Cette étude porte sur la traite des enfants originaires d’Europe de l’Est en France. Par qui ces enfants sont exploités ? Pourquoi semblent-t-ils refuser toute forme de protection ?

L’ouvrage du sociologue Olivier Peyroux « Délinquants et victimes : la traite des enfants d’Europe de l’Est en France », lauréat du Prix Caritas – Institut de France 2013, approche la thématique de la traite des êtres humains sous un angle inédit, celui de la protection des mineurs originaires d’Europe de l’Est et victimes de traite en France. Olivier Peyroux y dévoile la complexité du phénomène et les nombreuses réalités qu’il recouvre.

L’auteur met notamment en évidence les stratégies mises en œuvre par les trafiquants pour exercer leur emprise sur leurs victimes.

Ce contrôle des victimes peut s’exercer, par exemple, par le truchement d’un mariage – consenti ou non – d’une jeune fille avec un jeune garçon en échange d’une dot payée à la famille de la mariée. La jeune fille, qui a suivi le « lover boy » à l’étranger, se retrouve dans une situation d’exploitation, à des fins de prostitution par exemple.

En cas de fuite, les trafiquants réclament à la famille le remboursement de la dot et des frais de voyages : quitter une telle situation d’exploitation est donc une entreprise particulièrement délicate.

D’autant que, comme le révèle Olivier Peyroux, les trafiquants sont passés maîtres dans la tromperie et l’exploitation des désirs mêmes de leurs victimes. Il se peut, par exemple, que la jeune fille en question ait épousé son mari par amour et que cet amour perdure après que l’exploitation ait commencé.

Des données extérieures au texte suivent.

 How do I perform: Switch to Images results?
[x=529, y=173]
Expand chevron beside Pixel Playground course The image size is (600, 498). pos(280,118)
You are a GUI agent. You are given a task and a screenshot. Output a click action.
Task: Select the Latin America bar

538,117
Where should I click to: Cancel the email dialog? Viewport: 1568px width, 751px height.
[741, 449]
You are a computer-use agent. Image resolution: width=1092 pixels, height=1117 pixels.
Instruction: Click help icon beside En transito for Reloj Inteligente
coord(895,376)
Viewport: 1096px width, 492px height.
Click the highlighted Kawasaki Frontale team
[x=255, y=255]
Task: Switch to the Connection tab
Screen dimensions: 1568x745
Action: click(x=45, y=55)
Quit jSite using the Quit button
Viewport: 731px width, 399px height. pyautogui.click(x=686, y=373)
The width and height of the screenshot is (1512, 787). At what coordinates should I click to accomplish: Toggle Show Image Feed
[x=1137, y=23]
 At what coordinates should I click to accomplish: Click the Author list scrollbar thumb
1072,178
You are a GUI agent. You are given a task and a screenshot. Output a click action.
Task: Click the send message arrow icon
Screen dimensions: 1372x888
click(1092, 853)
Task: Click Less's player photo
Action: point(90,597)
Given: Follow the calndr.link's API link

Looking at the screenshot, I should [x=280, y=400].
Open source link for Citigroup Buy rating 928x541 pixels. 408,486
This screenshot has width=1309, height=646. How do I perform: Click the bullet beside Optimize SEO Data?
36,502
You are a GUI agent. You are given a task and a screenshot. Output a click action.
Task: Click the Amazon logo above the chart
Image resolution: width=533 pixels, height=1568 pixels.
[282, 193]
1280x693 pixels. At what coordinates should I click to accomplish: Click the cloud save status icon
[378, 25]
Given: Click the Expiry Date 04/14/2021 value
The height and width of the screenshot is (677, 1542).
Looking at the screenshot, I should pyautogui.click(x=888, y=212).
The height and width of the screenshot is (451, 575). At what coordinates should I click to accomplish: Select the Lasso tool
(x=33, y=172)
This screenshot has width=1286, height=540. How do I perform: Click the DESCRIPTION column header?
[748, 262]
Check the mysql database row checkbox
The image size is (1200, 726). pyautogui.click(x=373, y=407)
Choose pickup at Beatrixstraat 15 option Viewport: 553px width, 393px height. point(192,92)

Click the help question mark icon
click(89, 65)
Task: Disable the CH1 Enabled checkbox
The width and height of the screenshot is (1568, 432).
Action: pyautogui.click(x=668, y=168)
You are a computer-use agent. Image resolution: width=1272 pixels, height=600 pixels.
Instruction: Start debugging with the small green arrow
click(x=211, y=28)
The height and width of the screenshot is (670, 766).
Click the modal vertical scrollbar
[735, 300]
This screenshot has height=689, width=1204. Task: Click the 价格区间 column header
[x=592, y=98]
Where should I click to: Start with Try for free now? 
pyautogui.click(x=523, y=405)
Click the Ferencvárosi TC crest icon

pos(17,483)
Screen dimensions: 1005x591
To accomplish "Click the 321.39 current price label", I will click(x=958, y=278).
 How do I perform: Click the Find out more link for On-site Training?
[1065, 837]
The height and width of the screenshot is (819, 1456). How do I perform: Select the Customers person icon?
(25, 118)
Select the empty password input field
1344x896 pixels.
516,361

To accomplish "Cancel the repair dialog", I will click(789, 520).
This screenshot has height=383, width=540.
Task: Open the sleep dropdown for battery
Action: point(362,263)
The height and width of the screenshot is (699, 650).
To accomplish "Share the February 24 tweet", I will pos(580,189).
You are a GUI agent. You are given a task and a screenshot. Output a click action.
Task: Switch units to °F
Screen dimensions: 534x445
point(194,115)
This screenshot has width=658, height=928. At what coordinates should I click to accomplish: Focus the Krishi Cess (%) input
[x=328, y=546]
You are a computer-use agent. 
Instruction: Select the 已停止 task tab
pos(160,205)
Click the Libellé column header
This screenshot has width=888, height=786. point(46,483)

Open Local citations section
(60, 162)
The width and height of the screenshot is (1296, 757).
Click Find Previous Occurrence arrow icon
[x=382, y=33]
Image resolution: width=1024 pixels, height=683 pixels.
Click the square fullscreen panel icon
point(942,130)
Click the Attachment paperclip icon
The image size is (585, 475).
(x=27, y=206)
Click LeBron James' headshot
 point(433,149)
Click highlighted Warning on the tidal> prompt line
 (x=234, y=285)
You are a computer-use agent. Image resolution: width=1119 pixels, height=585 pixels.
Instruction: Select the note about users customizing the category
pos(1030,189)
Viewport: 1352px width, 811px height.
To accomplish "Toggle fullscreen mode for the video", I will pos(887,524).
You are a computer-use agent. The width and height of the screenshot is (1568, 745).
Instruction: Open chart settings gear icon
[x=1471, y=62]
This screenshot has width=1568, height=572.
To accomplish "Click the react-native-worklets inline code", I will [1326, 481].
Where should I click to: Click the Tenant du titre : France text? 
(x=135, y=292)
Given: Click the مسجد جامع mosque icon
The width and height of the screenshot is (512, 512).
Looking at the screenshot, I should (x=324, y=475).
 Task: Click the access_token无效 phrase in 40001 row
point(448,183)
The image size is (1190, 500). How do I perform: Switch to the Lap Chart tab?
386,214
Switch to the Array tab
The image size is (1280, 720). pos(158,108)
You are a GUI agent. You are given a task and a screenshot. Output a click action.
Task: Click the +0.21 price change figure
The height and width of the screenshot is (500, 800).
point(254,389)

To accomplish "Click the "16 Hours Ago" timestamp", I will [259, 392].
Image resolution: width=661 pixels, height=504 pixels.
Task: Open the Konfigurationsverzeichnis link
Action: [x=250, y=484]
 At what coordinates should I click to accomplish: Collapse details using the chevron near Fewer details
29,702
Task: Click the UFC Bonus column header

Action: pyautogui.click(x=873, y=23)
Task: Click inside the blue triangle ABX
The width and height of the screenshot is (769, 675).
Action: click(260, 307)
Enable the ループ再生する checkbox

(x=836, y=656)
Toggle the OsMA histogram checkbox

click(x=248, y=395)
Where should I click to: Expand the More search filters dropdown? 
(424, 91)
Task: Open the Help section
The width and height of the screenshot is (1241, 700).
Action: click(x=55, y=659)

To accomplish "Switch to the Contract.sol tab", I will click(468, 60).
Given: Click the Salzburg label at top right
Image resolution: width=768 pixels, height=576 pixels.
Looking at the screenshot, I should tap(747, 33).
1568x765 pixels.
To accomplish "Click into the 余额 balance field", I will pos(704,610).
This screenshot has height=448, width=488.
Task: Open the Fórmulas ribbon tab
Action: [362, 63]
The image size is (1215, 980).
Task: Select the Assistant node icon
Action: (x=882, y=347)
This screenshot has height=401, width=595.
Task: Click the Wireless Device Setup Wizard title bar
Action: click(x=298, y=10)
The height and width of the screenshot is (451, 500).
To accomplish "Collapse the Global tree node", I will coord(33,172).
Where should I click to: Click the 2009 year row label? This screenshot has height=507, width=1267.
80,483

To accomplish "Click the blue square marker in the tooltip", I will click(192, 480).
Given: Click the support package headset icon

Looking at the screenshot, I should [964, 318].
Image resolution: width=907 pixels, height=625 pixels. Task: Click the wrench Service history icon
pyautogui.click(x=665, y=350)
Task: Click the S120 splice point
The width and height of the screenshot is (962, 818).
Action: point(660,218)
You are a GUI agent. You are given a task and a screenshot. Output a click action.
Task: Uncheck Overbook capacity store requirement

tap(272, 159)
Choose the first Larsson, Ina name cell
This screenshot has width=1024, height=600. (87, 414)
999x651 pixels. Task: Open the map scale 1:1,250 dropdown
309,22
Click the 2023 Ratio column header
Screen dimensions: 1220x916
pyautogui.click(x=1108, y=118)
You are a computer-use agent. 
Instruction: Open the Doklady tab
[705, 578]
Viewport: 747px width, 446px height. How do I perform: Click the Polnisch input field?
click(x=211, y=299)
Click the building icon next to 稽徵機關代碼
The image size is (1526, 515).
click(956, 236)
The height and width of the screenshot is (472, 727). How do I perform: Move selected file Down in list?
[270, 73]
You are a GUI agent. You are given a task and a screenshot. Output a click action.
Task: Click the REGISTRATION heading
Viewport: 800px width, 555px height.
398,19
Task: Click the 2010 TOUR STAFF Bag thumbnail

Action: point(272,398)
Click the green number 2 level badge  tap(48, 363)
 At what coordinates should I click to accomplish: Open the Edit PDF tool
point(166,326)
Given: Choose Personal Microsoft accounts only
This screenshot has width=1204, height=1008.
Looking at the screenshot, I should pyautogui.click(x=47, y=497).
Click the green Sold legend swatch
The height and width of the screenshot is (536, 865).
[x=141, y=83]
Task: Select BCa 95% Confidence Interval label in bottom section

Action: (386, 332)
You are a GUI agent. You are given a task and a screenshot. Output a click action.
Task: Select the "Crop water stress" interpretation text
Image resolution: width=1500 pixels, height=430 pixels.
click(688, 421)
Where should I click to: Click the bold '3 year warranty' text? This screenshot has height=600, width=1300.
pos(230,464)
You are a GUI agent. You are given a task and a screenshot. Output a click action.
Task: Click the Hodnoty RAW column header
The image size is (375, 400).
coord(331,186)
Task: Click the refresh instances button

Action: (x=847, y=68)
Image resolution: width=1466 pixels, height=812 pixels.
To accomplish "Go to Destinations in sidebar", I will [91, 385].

Le fait que les réseaux criminels reposent souvent sur des liens familiaux, réels ou fictifs, tend à accroître la fidélité des victimes de traite.

En outre, les personnes prises au piège, loin d’être entièrement passives, élaborent souvent des stratégies de débrouille visant à se sortir de leur condition présente et à jouir des avantages d’une vie meilleure.

Cette volonté de s’en sortir, manifestée par de nombreuses victimes de traite, est exploitée par les trafiquants, qui leur font miroiter la perspective d’une vie meilleure à l’étranger. Les victimes sont souvent fidélisées au moyen d’une « montée en grade », c’est-à-dire qu’on leur confie la charge de recruter et de « former » de nouvelles victimes.

Mais, bien qu’associées au trafic, il s’agit bien de victimes : trompées, maltraitées, souvent battues, ces victimes vivent dans la peur des services de police et de l’expulsion – peur que savent fort bien attiser les trafiquants.

A rebours des poncifs xénophobes qui irriguent la société, notamment au sujet des populations dites « rom », Olivier Peyroux rappelle que la traite des êtres humains n’a rien d’un phénomène culturel.

Par ailleurs, la traite des êtres humains recouvre des formes d’exploitation très différente (prostitution, exploitation de la mendicité, etc.) et des modes d’organisation eux aussi différenciés (réseaux criminels plus ou moins hiérarchisés, familiaux ou non, exploitation domestique en dehors de tout réseau, etc.)

Enfin, ce livre nous permet de prendre la mesure des insuffisances dans la prise en charge des mineurs victimes de traite des êtres humains en France.

Des considérations électoralistes privilégient une approche sécuritaire aux dépens de l’aide aux victimes, qui trop souvent sont traitées comme délinquantes. La poursuite des trafiquants tend à prendre le pas sur la protection des victimes, y compris des mineurs. Témoin le démantèlement du réseau dit « Hamidovic » qui sévissait dans le métro parisien. Les victimes ont été les grandes oubliées de cette affaire.